Enter The Shadow.  As a shareholder in Associated Metallurgy, Cranston does not believe that Steve is the killer authorities make him out to be.  There must be "an unknown factor in the case."  Cranston also knew about the carnival travelling nearby and deducted that Steve was hiding out there.  The Shadow enlists Margo Lane and off they go a-carnivaling.

The carnival, run by Pop Sorber, is having difficulties.  Circumstances forced the carnival to forgo a profitable local stop and its advance man set up a number of other stops to make up for it.  The new stops were very small communities and very much out of the normal circuit the carnival took.  One main event of the carnival was its freak show, advertising ten -- count 'em, ten -- freaks.  Sadly, Sober has only five freaks and hopes the rubes don't notice.  Margo Lane shows up and is hired to portray two freaks -- the Spiderwoman and the mermaid.  Steve is promoted from roughneck to portraying Atlas the Wild Man.  Another roustabout is drafted to portray Nicco the Cigarette Fiend.  Soon Sorber has his ten freaks, including a sword swallower. a snake queen, a knife thrower, a tattooed man, an electrical wizard, and Damon and Pythias, the Inseparable Twins (or Siamese twins).  On of them must be the Harlequin.  Why?  Well, why not.

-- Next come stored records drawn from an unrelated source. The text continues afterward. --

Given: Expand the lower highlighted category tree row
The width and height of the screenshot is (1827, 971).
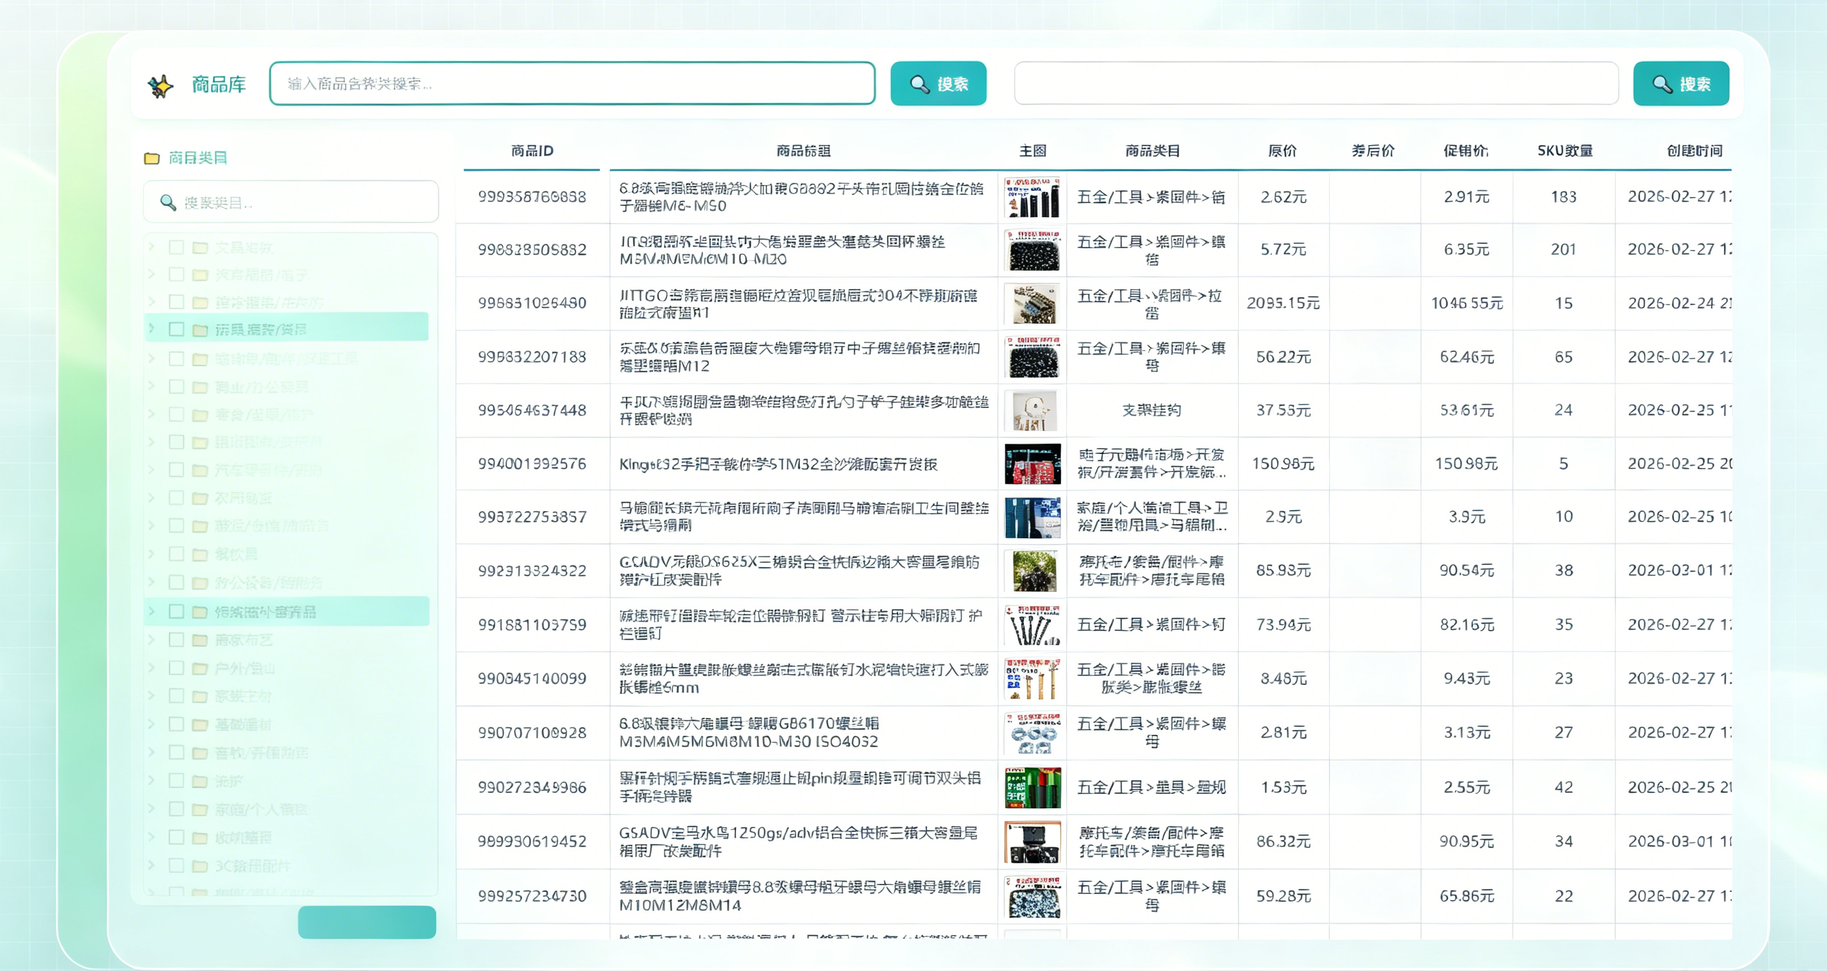Looking at the screenshot, I should pos(152,611).
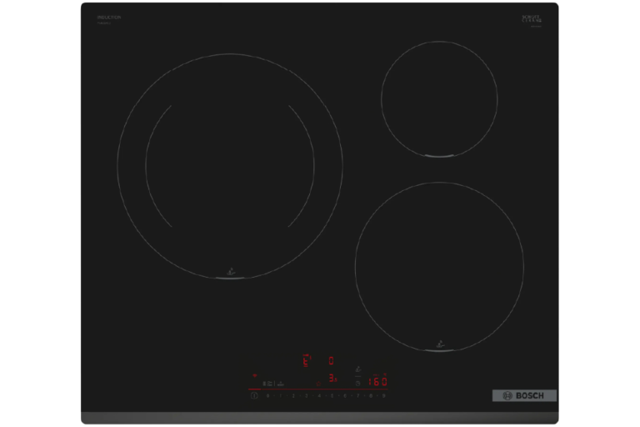This screenshot has width=640, height=427.
Task: Tap the pan symbol on the large left zone
Action: tap(230, 269)
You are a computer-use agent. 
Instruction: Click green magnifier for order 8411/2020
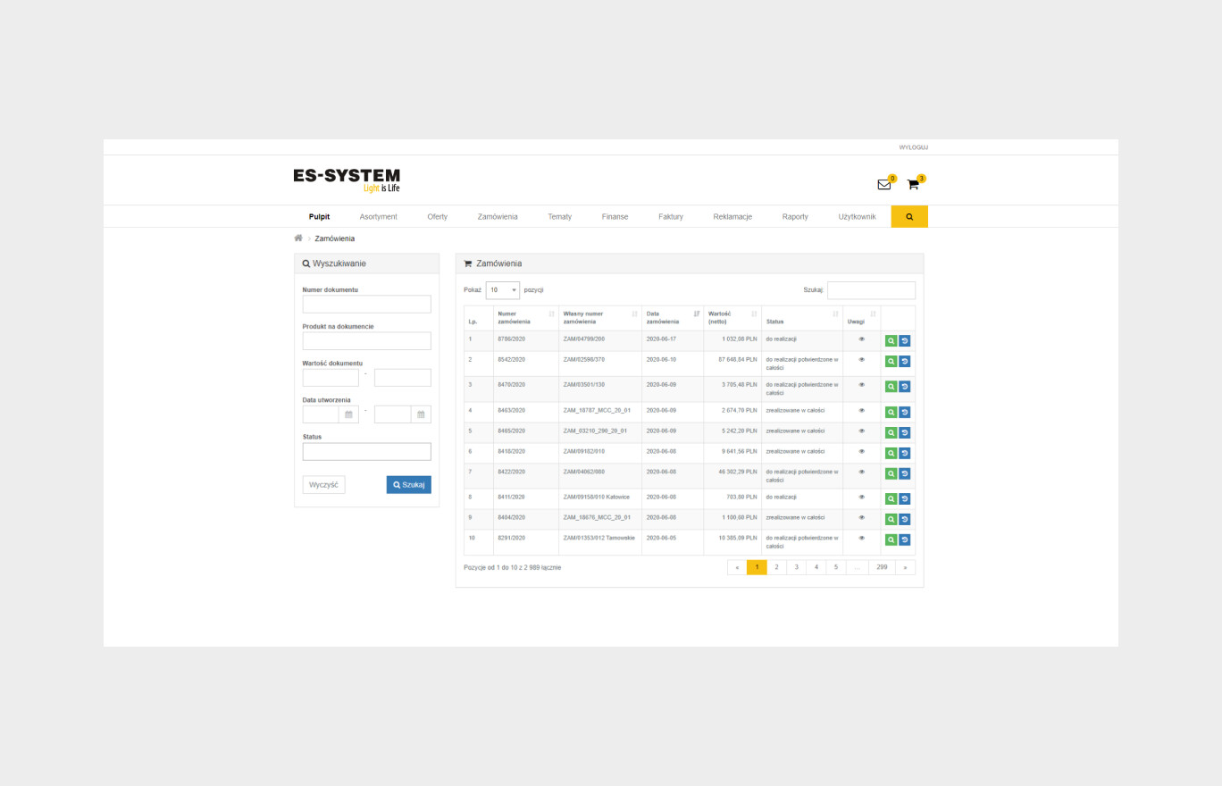point(891,498)
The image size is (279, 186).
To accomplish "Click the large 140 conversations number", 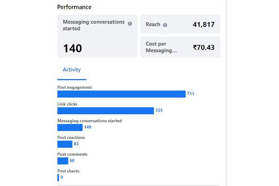I will point(73,48).
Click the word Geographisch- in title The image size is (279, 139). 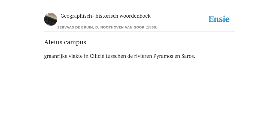pos(77,16)
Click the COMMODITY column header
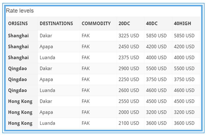The width and height of the screenshot is (207, 135). [x=96, y=23]
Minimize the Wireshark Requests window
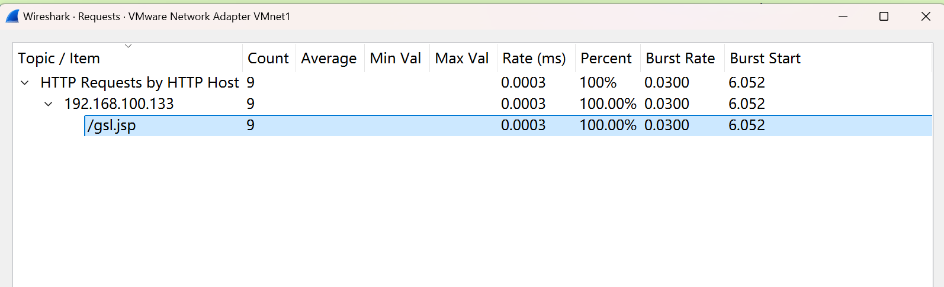Image resolution: width=944 pixels, height=287 pixels. tap(843, 17)
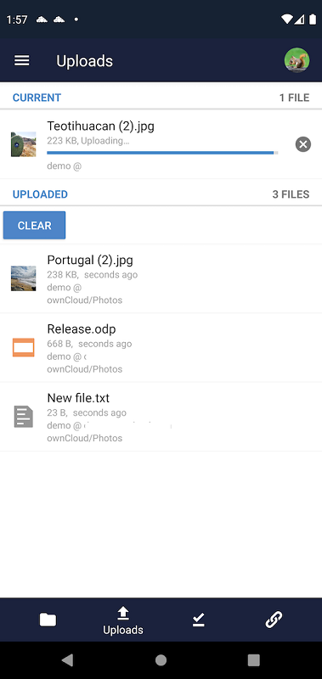Open the files folder tab
Image resolution: width=322 pixels, height=679 pixels.
(x=48, y=620)
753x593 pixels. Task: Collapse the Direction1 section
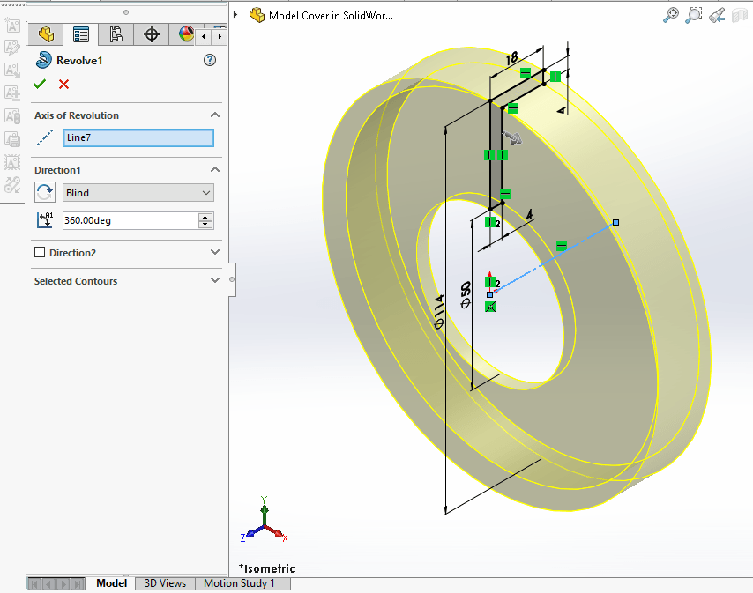215,169
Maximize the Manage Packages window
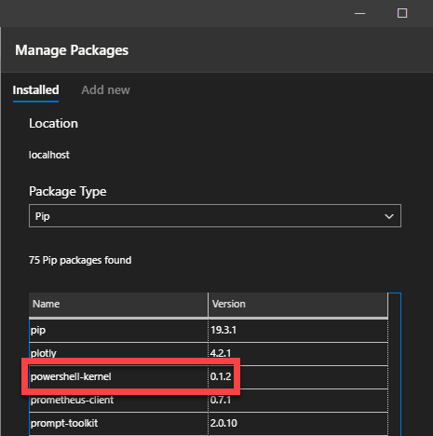Image resolution: width=433 pixels, height=436 pixels. pyautogui.click(x=402, y=13)
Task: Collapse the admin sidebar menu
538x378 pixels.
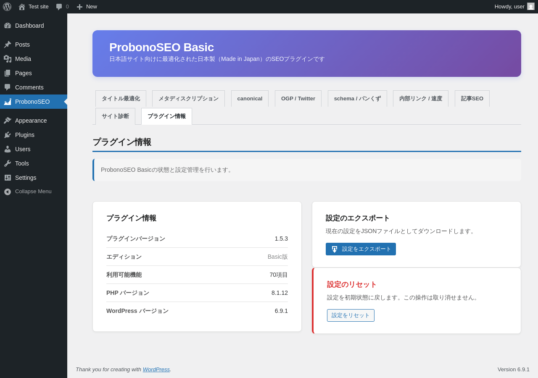Action: point(33,192)
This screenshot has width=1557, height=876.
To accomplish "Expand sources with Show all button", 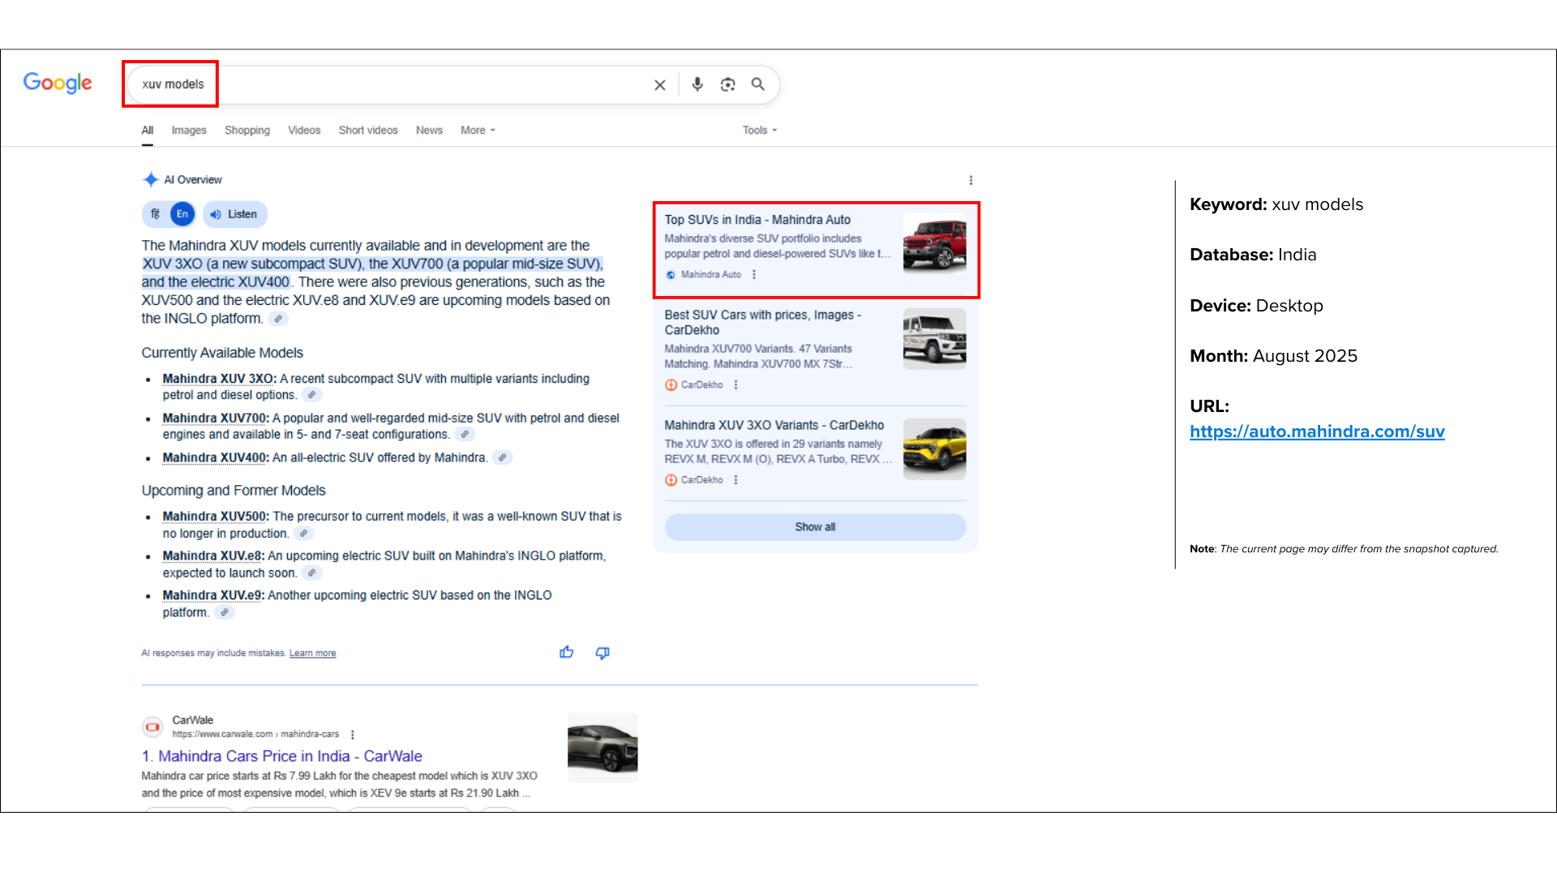I will 815,527.
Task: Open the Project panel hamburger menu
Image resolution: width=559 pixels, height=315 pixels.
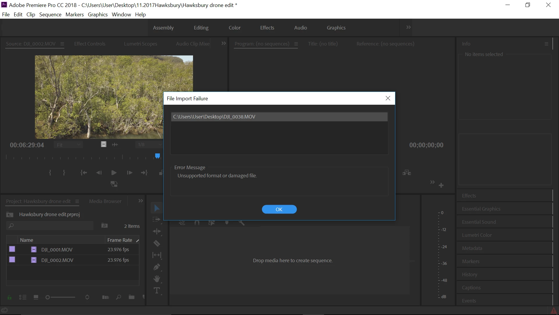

Steve joins up with Margo and The Shadow to find the Harlequin.  The carnival's new route takes them to towns where the Treft's other co-investors live.  In a drawn-out cavalcade of comic errors, The Shadow and the Harlequin battle, but luck is on the Harlequin's side and not The Shadow's.  The cold-hearted villain leaves a trail of bodies behind him as he amasses the life size statues, but where can he hide the loot?  And who is he?  The answers are fairly obvious to the reader by some heavy-handed misdirection.

The plotting may be clunky but Gibson reliably provides fast-moving action and a realistic carnival,background -- the author had toured as a magician with a travelling carnival, so the language and the feel of the carnival are authentic.

The novel has been reprinted twice, once in a volume from Doubleday in 1978 and once in an omnibus volume (#149) from Sanctum Books earlier this year.

For Shadow fans, pulp hero fans, old farts like me, and anyone who wants to spend a quiet evening at home lost in a world some seven-and-a-half  decades gone.

4 comments:

  1. And not quite as much a downer as Gresham...

    ReplyDelete
    Replies
    1. Well, Gresham had so many demons it is hard to count them all. Gibson, on the other hand, was too busy writing to foster any demons.

      Delete
  2. Fredric Brown's "The Freak Show Murders" was a cover story published a year before this Shadow story with the same title. I wonder if that's a coincidence.

    ReplyDelete
  3. Brown's carnival-related stories far exceeded this adventure in quality, Jack.